I’ve been building systems for a while now, and if there’s one trend in modern software engineering that drives me crazy, it’s the default reaction to "we have data."

Need to log AI agent telemetry, financial ticks, or server metrics? The modern playbook says: spin up a massive Docker container, deploy PostgreSQL, install the TimescaleDB extension, configure connection pools, and pull in a heavy ORM.

TimescaleDB is an incredible piece of engineering—it bridges the gap between fast row-based ingestion and compressed columnar analytics. But why do we have to cross a network boundary, suffer IPC overhead, and serialize data just to do it?

C# and .NET 10 are absolute weapons for data analysis. We don't need to default to heavy database servers or Python for this.
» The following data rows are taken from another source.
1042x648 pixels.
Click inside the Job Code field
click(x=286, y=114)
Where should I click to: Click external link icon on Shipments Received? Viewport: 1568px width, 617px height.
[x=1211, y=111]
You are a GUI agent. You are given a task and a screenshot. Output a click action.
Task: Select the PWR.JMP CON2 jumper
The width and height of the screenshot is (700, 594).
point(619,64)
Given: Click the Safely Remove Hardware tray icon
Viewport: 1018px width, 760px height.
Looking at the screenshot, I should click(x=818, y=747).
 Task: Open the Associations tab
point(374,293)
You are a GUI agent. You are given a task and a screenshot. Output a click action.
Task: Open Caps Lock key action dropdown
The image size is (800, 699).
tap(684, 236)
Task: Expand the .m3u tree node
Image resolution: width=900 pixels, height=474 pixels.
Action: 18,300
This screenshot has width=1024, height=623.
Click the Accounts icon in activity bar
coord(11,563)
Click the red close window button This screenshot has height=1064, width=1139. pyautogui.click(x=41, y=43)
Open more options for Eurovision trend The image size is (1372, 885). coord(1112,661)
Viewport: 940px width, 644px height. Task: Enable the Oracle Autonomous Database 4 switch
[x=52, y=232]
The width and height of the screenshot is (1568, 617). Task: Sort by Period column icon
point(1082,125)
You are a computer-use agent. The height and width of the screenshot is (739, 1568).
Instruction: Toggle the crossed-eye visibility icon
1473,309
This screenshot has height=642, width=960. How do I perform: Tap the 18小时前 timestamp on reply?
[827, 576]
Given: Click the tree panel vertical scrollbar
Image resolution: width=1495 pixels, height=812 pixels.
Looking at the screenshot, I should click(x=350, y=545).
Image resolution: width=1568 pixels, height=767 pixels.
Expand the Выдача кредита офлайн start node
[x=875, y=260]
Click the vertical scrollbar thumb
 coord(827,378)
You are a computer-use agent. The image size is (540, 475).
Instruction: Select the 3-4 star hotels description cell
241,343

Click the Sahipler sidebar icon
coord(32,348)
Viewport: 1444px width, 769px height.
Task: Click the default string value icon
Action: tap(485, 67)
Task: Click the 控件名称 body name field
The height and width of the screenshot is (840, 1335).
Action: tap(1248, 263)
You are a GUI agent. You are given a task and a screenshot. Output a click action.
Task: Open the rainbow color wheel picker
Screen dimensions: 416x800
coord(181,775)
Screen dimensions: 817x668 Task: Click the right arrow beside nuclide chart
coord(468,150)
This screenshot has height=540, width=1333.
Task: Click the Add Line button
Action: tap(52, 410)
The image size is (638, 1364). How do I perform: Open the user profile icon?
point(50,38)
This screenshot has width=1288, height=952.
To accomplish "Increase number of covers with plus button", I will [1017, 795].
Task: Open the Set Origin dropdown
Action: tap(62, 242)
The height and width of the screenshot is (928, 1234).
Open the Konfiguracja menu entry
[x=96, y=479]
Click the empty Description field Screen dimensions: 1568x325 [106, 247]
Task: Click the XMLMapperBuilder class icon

So, I built Glacier.Chrono: an embedded, zero-allocation, in-process time-series database in pure C#. It mirrors the hybrid row-to-columnar architecture of TimescaleDB, implements Facebook's Gorilla compression, and hits over 2 Billion values per second with exactly zero heap allocations.

Here is how I bypassed the bloat and built it to run on the metal.

The Architecture: Row-to-Columnar Hybridity

To build a time-series engine, you have to solve two conflicting problems:

  1. Ingestion needs to be row-based (Array of Structs) so you can blast data into memory instantly.
  2. Analytics needs to be columnar (Struct of Arrays) so you can run SIMD instructions across continuous blocks of a single data type without thrashing the CPU cache.

Here is how Glacier.Chrono handles it:

1. The Hot Ingest (Zero-Allocation)

Data is ingested into a pre-allocated, lock-free HotRingBuffer<T>. We restrict T to unmanaged C# structs (using [StructLayout(LayoutKind.Sequential)]). Writing to the database is literally just advancing an Interlocked.Increment pointer and writing raw bytes. Multiple threads can blast telemetry at it simultaneously with zero lock contention and zero garbage collection.

2. The Pivot

When a chunk hits 10,000 rows, a background thread performs a matrix transpose. It takes the row-based data and slices it into columnar Span<T> buffers.

3. The Compression Engine

This is where the magic happens. We apply data-type-specific algorithms directly to the Span<T> buffers:

  • Timestamps: Delta-of-Delta (DoD). If you log every second perfectly, the DoD is 0. We pack thousands of timestamps into a handful of bits.
  • Floats: Facebook Gorilla XOR. We XOR consecutive floats and strip the zeros, compressing slowly changing metrics like CPU usage by 90%+.
  • State / Enums: Run-Length Encoding (RLE). 5,000 consecutive "Running" states become a tiny [Value: 1, Count: 5000] tuple.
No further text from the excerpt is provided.